**PROBLEM REQUIREMENTS:**
Please retype the records below exactly as they appear, leaving out every picture.

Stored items
╭──
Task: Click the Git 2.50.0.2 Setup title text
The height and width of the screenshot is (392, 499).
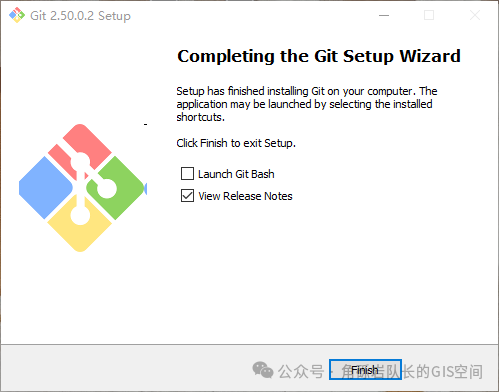Action: (80, 16)
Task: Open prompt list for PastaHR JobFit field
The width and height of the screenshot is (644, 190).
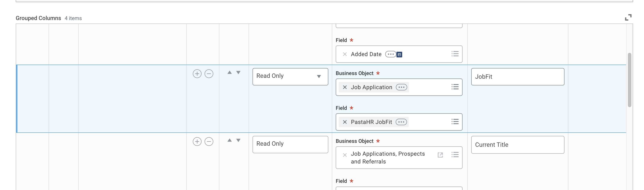Action: [x=455, y=122]
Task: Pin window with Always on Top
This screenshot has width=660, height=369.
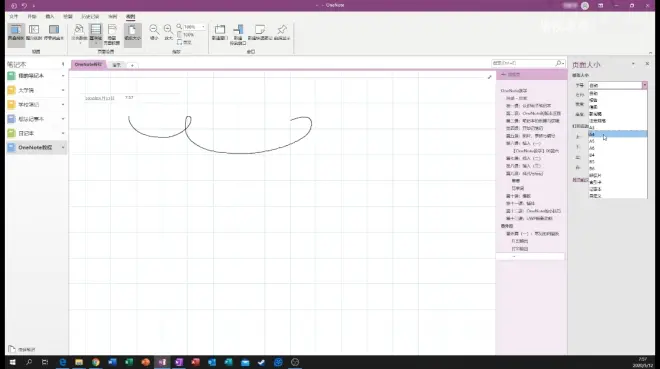Action: 282,33
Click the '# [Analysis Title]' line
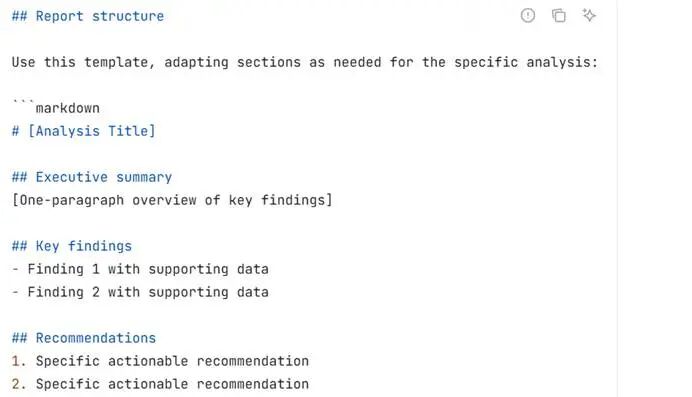 pos(84,131)
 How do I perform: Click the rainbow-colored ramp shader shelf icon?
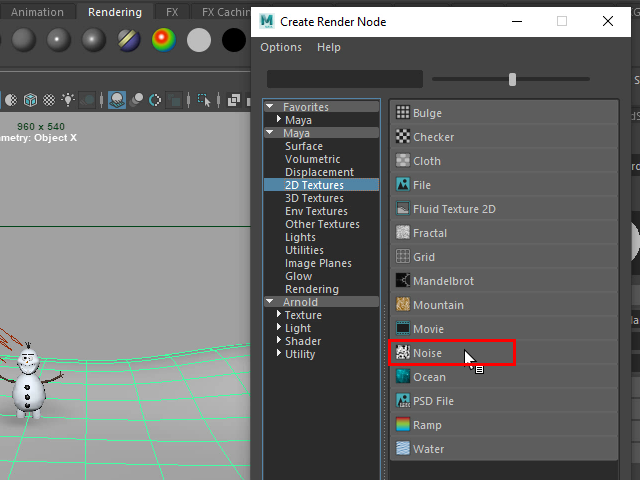[163, 40]
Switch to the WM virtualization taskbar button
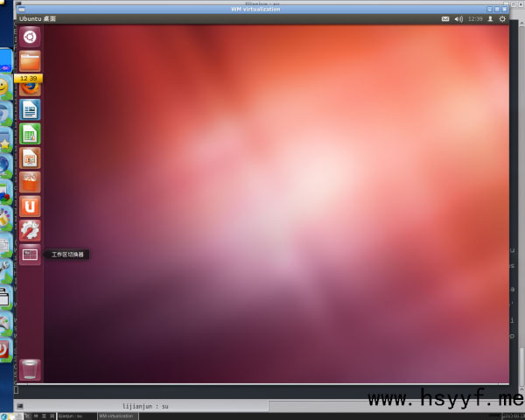Image resolution: width=525 pixels, height=420 pixels. [116, 416]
╰──
**RESPONSE BOX:**
Task: Click the Git 2.50.0.2 Setup title text
The height and width of the screenshot is (392, 499).
Action: (80, 16)
Task: Open prompt list for PastaHR JobFit field
The width and height of the screenshot is (644, 190).
Action: [x=455, y=122]
Task: Pin window with Always on Top
This screenshot has width=660, height=369.
Action: 282,33
Click the '# [Analysis Title]' line
 pos(84,131)
 How do I perform: Click the rainbow-colored ramp shader shelf icon?
[163, 40]
Switch to the WM virtualization taskbar button
Image resolution: width=525 pixels, height=420 pixels. [116, 416]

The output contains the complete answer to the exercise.